California Dreamin’ & “GDPR Lite”
Last week, the General Data Protection Regulation (GDPR) celebrated its first birthday. And now it’s about to get a baby sister. Or maybe an American cousin might be a more appropriate way to put it.
As discussed here last week about the survey “GDPR +1 Year: Businesses Struggles With Data Privacy Regulations Increasing,” companies around the world are still trying to comply with GDPR and its strict, often complex data privacy requirements. More than half of companies are either failing to comply, are having trouble staying up-to-date, or are falling behind, according to the survey.

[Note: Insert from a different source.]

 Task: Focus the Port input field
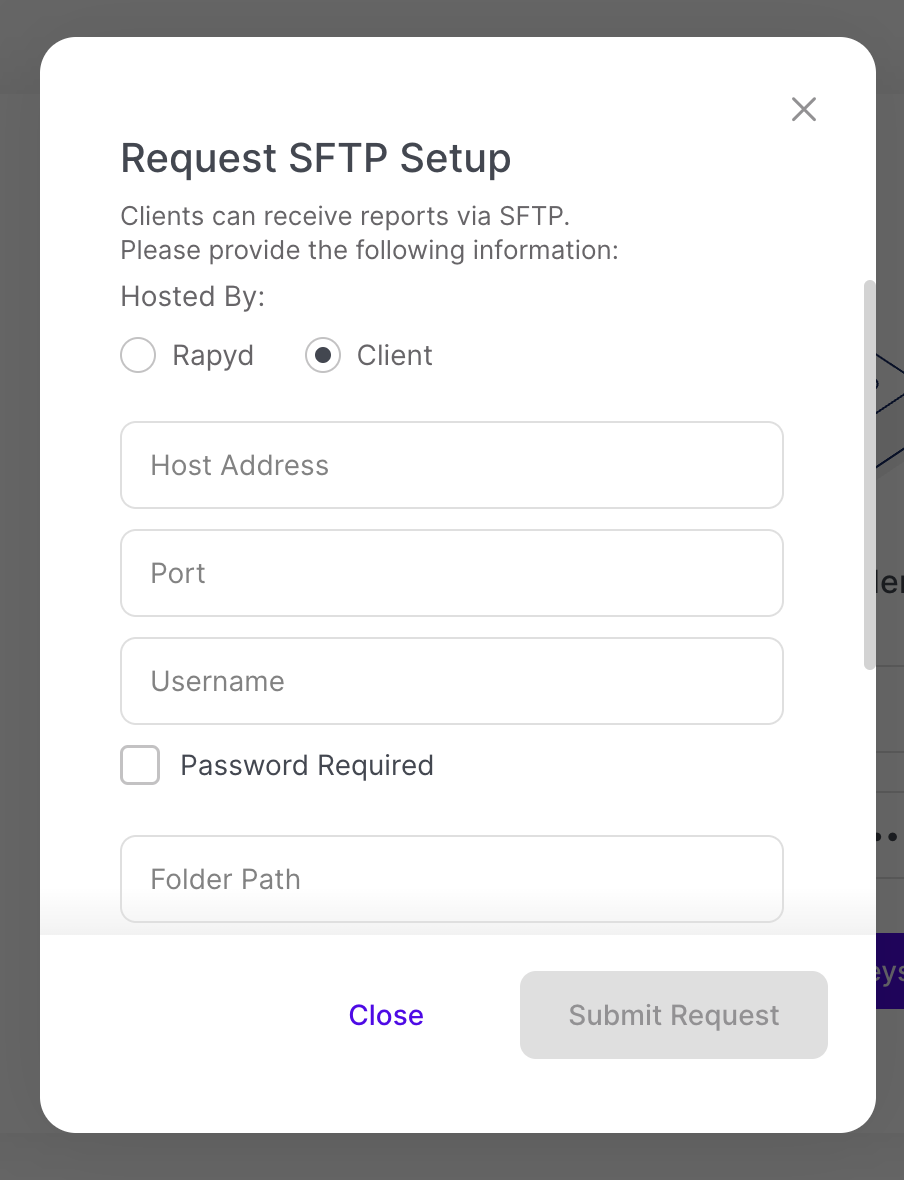pyautogui.click(x=451, y=573)
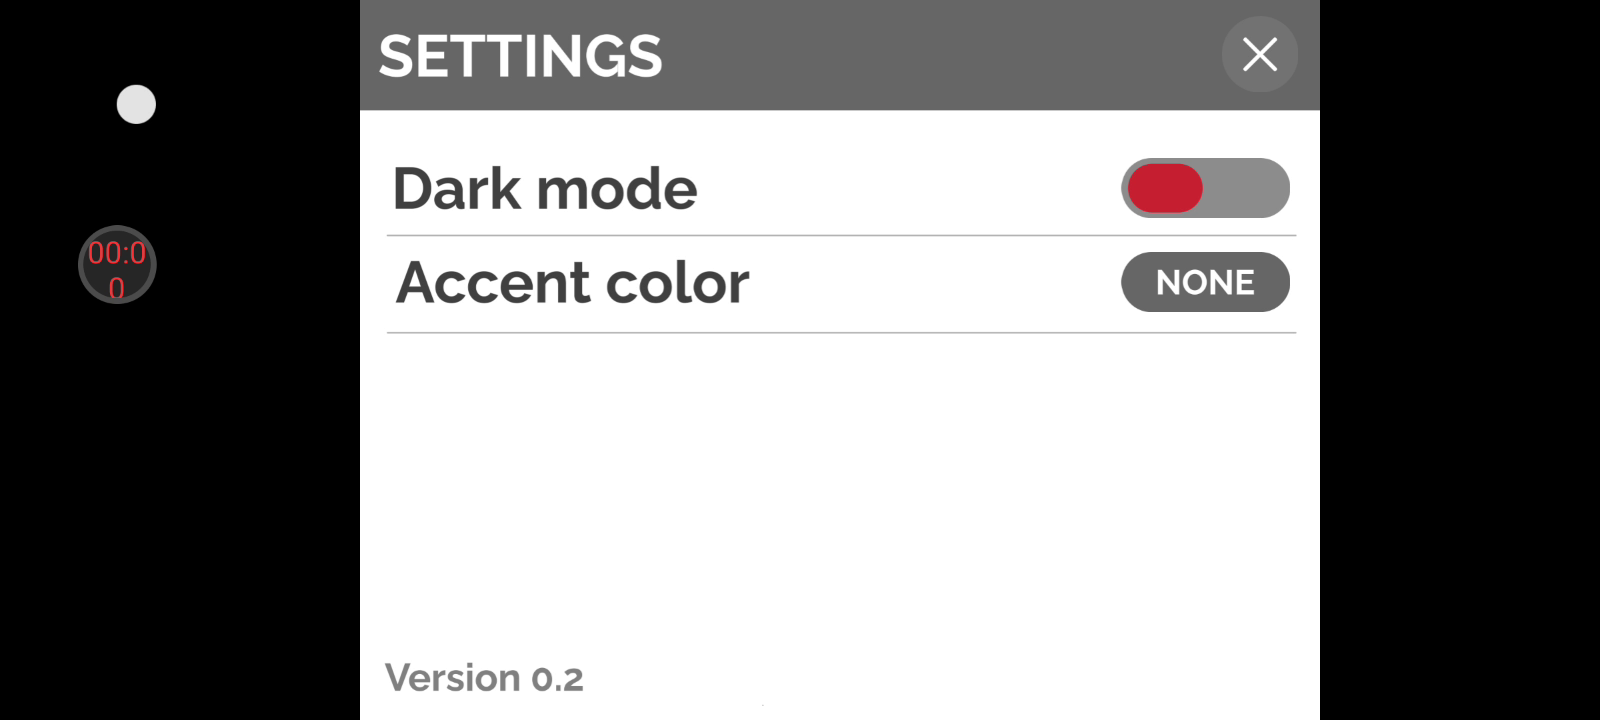Click the gray Settings header bar
Image resolution: width=1600 pixels, height=720 pixels.
(x=900, y=55)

At the same time, they are also bracing for a tsunami of similar laws and regulations going into effect around the world, including in California and other major economic hubs.
A new two-part analysis from Thomson Reuters Regulatory Intelligence (TRRI) turns the focus to what’s ahead even as the impact of GDPR is still reverberating.
The first part of the TRRI analysis echoes the survey findings, with Cynthia Cole from Baker Botts noting that, “even now a year later [after GDPR went into effect], most companies are still nowhere near compliant.”
The second part discusses how other jurisdictions are not standing still, even while businesses are still having trouble meeting GDPR. Canada, Australia and other countries have recently adopted new laws and regulations, or updated guidance to bring them closer to GDPR.
The California Consumer Protection Act — dubbed “GDPR Lite” by some — goes into effect on January 1, 2020, less than seven months away. CCPA “is currently considered the most expansive state data privacy law.” And while GDPR preparations put companies “in a better starting position for the preparation efforts,” successful compliance is by no means guaranteed.
While GDPR and CCPA have significant overlap, CCPA carries exceptions not generally found under GDPR, including certain medical, health, and financial information covered by other laws such as HIPAA and the Gramm Leach Bliley Act. And there are major differences in requirements for consumers’ agreements with service providers, and handling of data involving children.
As we discussed here last week, four in 10 businesses – both in the U.S. and globally – say they do not consider themselves knowledgeable about CCPA. Meanwhile, the clock is ticking, and more than a dozen other states have adopted or are considering legislation similar to CCPA.
Together, the Thomson Reuters Regulatory Intelligence analyses and the Thomson Reuters survey issued last week raise concerns about businesses’ level of preparedness and, at the same time, offer suggestions. The Regulatory Intelligence analyses state that, “as with any significant regulatory change, planning and preparation are essential.” They go on to provide a helpful list of “to-do” items for law firms and businesses to consider.
But they also caution about the “rapidly changing landscape when it comes to privacy data.” The signs are increasingly clear: data privacy laws and regulations are not only here to stay, but are spreading and evolving quickly.